Malenaadu: An Introduction to SQL Server Clustering

If your mission-critical SQL Server should experience a motherboard failure, how long will it be down? One hour, four hours, a day, or longer? How much will this cost your business in lost sales or productivity? And perhaps even more important to you, what will it do to your stress level?

Being a SQL Server DBA can be demanding and stressful, especially as the success of your company is often a function of your SQL Server’s uptime. While we, as DBAs, have some control over the uptime of our SQL Servers, we don’t have full control. There is not much we can do if a motherboard fails on a server, other than be prepared.

As you may already be aware, there is one way to help boost your SQL Server’s uptime, and that is by clustering SQL Servers. This way, should one SQL Server fail in the cluster, another clustered server will automatically take over, keeping downtime to minutes, instead of hours or more.

The purpose of this article is to introduce you to SQL Server clustering, along with its pros and cons. If you are considering clustering SQL Server to help reduce potential downtime, this article is a good place to start.

What is Clustering?

Clustering can be best described as a technology that automatically allows one physical server to take over the tasks and responsibilities of another physical server that has failed. The obvious goal behind this, given that all computer hardware and software will eventually fail, is to ensure that users running mission-critical applications will have little or no downtime when such a failure occurs. Downtime can be very expensive, and our goal as DBA is to help reduce it as much as possible.

More specifically, clustering refers to a group of two or more servers (generally called nodes) that work together and represent themselves as a single virtual server to a network. In other words, when a client connects to clustered SQL Servers, it thinks there is only a single SQL Server, not more than one. When one of the nodes fails, its responsibilities are taken over by another server in the cluster, and the end-user notices little, if any differences before, during, and after the failover.

TASK PROMPT:
In the SQL Server clustering article, what are the servers in a cluster generally called? Answer from the SQL Server clustering article alone.

EXTRACTED RECORDS:
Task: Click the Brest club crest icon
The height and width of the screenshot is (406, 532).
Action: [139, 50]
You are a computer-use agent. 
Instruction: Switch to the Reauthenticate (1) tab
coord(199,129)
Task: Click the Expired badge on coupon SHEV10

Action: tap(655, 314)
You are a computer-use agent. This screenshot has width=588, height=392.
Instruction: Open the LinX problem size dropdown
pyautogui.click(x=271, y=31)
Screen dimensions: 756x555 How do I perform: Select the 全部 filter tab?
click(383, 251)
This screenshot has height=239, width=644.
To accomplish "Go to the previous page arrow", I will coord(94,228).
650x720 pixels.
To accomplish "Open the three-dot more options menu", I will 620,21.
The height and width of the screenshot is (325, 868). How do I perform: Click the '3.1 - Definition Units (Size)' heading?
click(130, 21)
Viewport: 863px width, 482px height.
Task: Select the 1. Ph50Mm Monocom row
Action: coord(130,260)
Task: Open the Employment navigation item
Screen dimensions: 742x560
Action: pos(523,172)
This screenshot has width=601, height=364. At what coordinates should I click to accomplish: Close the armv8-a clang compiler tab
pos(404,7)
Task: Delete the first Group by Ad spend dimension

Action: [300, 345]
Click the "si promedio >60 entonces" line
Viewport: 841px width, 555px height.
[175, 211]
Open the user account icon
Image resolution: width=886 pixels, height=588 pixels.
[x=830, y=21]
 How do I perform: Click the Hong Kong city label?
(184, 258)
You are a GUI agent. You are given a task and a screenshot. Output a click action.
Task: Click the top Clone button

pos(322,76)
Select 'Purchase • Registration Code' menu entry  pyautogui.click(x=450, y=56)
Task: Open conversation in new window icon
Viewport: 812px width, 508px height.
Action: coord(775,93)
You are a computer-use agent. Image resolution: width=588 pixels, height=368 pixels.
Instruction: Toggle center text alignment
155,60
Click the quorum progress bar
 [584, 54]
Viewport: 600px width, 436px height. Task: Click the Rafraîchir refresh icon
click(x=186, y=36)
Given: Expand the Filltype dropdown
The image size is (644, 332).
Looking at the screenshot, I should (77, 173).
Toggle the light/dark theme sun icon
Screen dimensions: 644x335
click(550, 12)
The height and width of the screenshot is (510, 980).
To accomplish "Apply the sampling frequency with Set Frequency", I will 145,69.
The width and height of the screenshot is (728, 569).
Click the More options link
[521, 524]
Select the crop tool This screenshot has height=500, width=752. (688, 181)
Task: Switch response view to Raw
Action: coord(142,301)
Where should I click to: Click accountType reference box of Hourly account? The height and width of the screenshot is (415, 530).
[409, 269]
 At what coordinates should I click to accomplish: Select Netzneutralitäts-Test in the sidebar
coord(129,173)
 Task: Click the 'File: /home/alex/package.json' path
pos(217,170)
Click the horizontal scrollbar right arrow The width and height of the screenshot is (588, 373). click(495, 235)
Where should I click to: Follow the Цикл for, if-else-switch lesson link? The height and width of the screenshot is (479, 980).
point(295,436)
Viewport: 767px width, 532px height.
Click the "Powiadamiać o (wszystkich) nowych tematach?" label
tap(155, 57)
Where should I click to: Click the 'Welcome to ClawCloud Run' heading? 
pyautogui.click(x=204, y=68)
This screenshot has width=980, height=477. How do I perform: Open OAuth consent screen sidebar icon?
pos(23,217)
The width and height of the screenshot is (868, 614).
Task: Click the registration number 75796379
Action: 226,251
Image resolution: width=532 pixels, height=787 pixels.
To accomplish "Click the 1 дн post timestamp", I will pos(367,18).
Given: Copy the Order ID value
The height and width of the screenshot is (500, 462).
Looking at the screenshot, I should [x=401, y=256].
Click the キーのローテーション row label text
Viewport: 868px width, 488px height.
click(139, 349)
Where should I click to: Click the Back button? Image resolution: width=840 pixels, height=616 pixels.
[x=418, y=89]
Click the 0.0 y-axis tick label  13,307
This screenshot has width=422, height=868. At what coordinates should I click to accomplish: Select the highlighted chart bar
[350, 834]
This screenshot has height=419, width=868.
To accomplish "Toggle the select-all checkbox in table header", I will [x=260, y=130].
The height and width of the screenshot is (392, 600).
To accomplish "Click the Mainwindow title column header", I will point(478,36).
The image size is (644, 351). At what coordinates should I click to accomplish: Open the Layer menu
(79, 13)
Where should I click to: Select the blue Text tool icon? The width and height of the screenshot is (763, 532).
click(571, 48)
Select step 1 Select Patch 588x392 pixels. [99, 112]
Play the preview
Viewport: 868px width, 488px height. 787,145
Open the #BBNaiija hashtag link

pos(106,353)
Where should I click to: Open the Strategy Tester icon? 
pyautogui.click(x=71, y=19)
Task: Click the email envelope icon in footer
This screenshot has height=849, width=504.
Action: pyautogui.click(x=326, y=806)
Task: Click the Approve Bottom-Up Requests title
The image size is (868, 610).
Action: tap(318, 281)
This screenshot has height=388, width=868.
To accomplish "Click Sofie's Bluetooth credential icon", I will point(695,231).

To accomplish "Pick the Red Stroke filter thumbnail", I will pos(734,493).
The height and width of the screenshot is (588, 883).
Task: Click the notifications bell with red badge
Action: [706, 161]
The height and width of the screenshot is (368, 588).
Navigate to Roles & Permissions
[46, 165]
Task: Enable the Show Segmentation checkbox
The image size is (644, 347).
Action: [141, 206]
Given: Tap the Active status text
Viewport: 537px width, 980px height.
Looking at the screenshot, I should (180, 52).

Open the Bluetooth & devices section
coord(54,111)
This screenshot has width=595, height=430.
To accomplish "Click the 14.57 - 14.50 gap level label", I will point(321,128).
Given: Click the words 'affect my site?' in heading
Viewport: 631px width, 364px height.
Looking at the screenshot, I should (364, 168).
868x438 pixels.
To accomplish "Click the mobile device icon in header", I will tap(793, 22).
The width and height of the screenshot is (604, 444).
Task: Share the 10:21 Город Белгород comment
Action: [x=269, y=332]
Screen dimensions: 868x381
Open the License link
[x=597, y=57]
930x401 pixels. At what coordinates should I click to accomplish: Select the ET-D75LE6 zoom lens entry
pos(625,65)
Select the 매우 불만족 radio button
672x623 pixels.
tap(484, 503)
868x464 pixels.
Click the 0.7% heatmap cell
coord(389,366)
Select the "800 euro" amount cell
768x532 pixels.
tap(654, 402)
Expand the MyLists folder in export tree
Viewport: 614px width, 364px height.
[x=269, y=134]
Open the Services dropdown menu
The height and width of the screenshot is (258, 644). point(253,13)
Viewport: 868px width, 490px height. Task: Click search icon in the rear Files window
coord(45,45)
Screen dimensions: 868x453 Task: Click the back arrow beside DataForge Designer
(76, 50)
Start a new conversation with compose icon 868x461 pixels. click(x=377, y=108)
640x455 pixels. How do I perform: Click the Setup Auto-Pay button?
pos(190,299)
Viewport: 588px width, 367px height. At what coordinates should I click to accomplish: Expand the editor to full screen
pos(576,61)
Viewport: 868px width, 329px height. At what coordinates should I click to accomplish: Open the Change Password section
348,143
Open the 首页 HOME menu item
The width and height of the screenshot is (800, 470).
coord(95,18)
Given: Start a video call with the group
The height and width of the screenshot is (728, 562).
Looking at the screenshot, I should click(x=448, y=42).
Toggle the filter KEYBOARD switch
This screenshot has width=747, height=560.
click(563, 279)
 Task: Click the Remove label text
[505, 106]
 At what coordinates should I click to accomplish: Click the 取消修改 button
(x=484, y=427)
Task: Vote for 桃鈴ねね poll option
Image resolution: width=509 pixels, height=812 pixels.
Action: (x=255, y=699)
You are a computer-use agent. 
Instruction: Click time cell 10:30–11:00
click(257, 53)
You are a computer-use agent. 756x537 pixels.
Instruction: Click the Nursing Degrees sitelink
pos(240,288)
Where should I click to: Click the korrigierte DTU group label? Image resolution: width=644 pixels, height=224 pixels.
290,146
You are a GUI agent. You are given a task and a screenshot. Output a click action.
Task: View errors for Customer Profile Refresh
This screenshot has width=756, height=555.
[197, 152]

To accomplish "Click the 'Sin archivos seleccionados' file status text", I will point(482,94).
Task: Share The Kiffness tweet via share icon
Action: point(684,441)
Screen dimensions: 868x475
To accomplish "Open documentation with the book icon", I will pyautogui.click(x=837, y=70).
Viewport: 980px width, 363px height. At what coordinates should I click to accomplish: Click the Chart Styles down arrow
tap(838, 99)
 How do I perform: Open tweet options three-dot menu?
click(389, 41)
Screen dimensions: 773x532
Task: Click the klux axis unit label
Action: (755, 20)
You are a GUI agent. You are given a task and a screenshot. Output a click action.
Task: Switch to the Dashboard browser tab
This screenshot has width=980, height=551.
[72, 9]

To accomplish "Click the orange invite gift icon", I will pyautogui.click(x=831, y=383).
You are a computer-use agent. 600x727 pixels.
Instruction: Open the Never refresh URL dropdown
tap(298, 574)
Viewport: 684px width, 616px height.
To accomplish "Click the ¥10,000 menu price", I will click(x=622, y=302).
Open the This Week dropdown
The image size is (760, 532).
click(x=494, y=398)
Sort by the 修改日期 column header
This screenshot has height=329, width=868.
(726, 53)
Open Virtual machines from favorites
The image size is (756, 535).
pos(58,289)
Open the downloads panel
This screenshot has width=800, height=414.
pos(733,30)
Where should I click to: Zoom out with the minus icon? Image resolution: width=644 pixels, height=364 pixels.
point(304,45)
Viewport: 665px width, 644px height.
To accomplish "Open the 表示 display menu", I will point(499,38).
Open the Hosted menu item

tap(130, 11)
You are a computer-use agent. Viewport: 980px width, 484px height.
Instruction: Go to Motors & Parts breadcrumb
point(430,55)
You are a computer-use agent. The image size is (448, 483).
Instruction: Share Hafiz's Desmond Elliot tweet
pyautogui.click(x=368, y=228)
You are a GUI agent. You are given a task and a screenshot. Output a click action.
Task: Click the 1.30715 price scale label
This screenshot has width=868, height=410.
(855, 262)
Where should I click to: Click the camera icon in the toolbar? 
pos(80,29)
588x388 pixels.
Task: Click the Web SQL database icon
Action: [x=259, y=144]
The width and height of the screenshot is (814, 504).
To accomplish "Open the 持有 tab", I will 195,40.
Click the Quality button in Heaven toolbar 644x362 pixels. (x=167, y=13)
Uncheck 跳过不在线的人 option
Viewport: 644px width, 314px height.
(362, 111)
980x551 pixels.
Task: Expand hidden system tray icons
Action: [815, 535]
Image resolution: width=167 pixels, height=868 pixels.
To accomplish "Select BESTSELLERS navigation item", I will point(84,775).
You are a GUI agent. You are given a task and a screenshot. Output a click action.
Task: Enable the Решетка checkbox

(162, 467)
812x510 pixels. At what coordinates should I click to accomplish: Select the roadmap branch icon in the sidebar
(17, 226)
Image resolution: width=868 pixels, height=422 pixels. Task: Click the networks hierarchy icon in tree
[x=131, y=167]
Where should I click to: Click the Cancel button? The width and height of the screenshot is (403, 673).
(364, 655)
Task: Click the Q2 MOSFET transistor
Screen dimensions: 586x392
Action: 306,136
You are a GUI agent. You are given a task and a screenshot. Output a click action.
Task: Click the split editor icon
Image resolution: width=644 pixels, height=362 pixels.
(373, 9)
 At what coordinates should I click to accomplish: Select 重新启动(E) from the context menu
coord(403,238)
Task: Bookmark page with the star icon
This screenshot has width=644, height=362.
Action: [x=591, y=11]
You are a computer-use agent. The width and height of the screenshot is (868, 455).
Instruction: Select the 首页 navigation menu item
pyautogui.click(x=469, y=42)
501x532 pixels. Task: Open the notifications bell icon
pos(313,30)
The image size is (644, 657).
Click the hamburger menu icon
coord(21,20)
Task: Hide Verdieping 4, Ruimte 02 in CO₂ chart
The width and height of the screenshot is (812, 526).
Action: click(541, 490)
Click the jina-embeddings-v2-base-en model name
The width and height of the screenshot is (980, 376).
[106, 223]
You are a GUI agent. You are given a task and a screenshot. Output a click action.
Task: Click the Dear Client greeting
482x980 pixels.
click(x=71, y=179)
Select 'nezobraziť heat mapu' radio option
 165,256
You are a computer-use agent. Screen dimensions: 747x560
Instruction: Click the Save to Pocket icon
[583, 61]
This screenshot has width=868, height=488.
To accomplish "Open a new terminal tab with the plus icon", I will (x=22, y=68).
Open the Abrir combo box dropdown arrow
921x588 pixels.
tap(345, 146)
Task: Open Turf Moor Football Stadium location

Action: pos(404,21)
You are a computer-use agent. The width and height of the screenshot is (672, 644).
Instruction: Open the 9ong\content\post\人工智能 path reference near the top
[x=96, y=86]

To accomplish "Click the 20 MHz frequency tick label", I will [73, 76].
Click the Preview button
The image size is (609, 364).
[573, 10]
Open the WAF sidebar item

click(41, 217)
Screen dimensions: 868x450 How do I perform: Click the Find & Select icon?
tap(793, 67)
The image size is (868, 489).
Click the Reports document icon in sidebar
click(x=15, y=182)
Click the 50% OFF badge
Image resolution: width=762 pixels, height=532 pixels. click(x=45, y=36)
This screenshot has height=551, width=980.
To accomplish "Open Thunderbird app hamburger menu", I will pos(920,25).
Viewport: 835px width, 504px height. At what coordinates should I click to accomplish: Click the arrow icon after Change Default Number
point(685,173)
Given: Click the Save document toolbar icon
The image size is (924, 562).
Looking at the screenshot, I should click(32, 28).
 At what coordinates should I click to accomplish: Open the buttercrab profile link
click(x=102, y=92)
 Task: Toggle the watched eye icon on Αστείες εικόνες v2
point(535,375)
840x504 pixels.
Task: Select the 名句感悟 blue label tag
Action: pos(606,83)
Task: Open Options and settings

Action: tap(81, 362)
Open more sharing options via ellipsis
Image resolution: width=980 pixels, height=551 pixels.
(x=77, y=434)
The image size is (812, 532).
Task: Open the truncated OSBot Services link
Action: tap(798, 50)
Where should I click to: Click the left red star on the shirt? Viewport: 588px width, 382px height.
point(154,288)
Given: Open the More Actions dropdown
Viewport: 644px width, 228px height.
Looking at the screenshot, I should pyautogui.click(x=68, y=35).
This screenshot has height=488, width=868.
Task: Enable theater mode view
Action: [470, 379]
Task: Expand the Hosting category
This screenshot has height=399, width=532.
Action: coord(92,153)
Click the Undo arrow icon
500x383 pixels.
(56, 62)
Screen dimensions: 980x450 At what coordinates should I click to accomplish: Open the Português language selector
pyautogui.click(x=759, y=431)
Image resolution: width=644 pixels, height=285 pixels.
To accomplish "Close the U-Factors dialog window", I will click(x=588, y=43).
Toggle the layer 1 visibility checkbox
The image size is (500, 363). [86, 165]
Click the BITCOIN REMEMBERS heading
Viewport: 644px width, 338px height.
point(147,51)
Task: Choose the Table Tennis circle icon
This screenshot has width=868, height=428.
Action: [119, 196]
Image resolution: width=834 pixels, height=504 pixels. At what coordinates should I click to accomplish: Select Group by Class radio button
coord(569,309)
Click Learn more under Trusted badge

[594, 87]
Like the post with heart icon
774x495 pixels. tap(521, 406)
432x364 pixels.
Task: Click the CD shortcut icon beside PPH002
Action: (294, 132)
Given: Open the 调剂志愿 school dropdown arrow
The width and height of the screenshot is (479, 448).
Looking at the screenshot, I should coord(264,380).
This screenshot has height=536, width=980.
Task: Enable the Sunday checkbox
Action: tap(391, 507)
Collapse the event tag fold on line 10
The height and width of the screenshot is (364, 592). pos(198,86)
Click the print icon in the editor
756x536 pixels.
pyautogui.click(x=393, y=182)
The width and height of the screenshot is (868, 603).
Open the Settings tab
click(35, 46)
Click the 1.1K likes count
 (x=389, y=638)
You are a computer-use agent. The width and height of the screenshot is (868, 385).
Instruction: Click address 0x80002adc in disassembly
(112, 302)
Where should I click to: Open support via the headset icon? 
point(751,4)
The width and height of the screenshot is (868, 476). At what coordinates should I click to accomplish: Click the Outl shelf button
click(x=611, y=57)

ANSWER TO THIS EXERCISE:
Nodes.